→ Excerpt to read
########################################
UDC 349.2:347:15/17(477)
Freelance as non-standard form of employment
Lagutina Irina,
Doctor of Legal Sciences
Problem setting. Labour law is one of the fastest moving areas in the law today. The relationship between an employer and employee does not stand still but evolves over the years. Most employers nowadays do not regard their employees as their property and the law has changed with changing attitudes, introducing basic labour rights and providing specialised forums in which those rights can be quickly enforced.
However, the role of the classic employment relationship is undergoing major rethinking at the current time and non-standard forms of employment are becoming more widespread in both developed and developing countries. The use of such form of employment leads to increased inequality and insecurity that undermines prospects for economic development, causing a steady decline in the living standards of employees.
While insecurities can also be present in standard employment relationships, they are less prevalent than in the different non-standard forms of employment.
Analysis of recent researches and publications. Topical issues of legal regulation of non-standard forms of employment in a market economy is the subject of study of Ukrainian and foreign scientists, such as: F. Andersson, A.P. Bizyukov, A.K. Bhandari, I. Brinkley, P.H. Cappelli, S. Clauwaert, G.I. Chanysheva, P. Fadeuilhe, C. Gather, E.S. Gerasimova, V.E. Gimpelson, S.Y. Golovina, M. Hall, T. Hartmann, A. Heshmati, R.I. Kapelyushnikov, J.R. Keller, I.J. Kiselev, T.Y. Korshunova, M. Kurzina, I.A. Kostyan, C. Lang, I. Motorna, A. Muller, A.F. Nurtdinova, S.A. Prilipko, A.P. Rymkevich, J. Thompson, S.A. Saurin, I. Schomann, G. Vakhitova, S. Wolfing, G. Wunsche, I.I. Zavodovsky, O. Yaroshenko etc.
The purpose of this article is to examine the main characteristics of freelance, to research issues of ensuring the individual and collective labour rights of freelance employees.
The main material. The widespread development of standard forms of employment began to decline by the 70th of XX century. Development and changes in the world economy had an impact on the labour market transformation.
The emergence and development of post-industrial society completed the widespread occurrence of non-standard forms of employment.
Non-standard forms of employment contracts cover diverse forms of employment relationships. The most common forms are fixed-term contracts and part-time contracts. This forms of employment is particularly affected by the impact of the economic crisis, putting employees in a very insecure and precarious position. Rising structural unemployment and global competition in the 1980s led to demands for greater flexibility in labour markets, which resulted in reforms of employment protection legislation. This in turn gave rise to an increasing use of temporary employment contracts in the 1980s and 1990s in many European countries. In the past decade, this trend has continued in a number of countries. Transitions out of employment are becoming more common while those into permanent employment are becoming more difficult in recent years, which raises questions about the extent to which temporary contracts facilitate career progression.
In the last ten years, a new phenomenon like freelance is developing at a fairly rapid pace.
Freelancers now make up 35 % of the U.S. workforce and companies are always looking to outsource and work with them to meet their business goals. There are tons of websites out there that can help freelancers find jobs (79 general, tutoring, photography, web design and development and other) [1].
The initial hypothesis about the essence of freelance is based on the fact that it is a special type of employment without a long-term employment contract, outside the state organisation.
########################################
→ Source excerpt
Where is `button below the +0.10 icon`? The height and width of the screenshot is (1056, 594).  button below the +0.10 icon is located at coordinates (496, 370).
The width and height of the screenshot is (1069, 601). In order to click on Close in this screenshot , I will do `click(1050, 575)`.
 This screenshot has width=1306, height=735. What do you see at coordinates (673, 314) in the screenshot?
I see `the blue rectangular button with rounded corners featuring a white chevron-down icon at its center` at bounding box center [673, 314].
########################################
→ To do
[A] In the freelance article, rewrite the passage that begins at the words "The purpose of" and ends after "of non-standard forms of employment.", changing "freelance employees" to "independent contractors".
[B] According to the freelance article, what share of the U.S. workforce do freelancers now make up?

→ Responses for each task
[A]
The purpose of this article is to examine the main characteristics of freelance, to research issues of ensuring the individual and collective labour rights of independent contractors.
The main material. The widespread development of standard forms of employment began to decline by the 70th of XX century. Development and changes in the world economy had an impact on the labour market transformation.
The emergence and development of post-industrial society completed the widespread occurrence of non-standard forms of employment.

[B] 35 %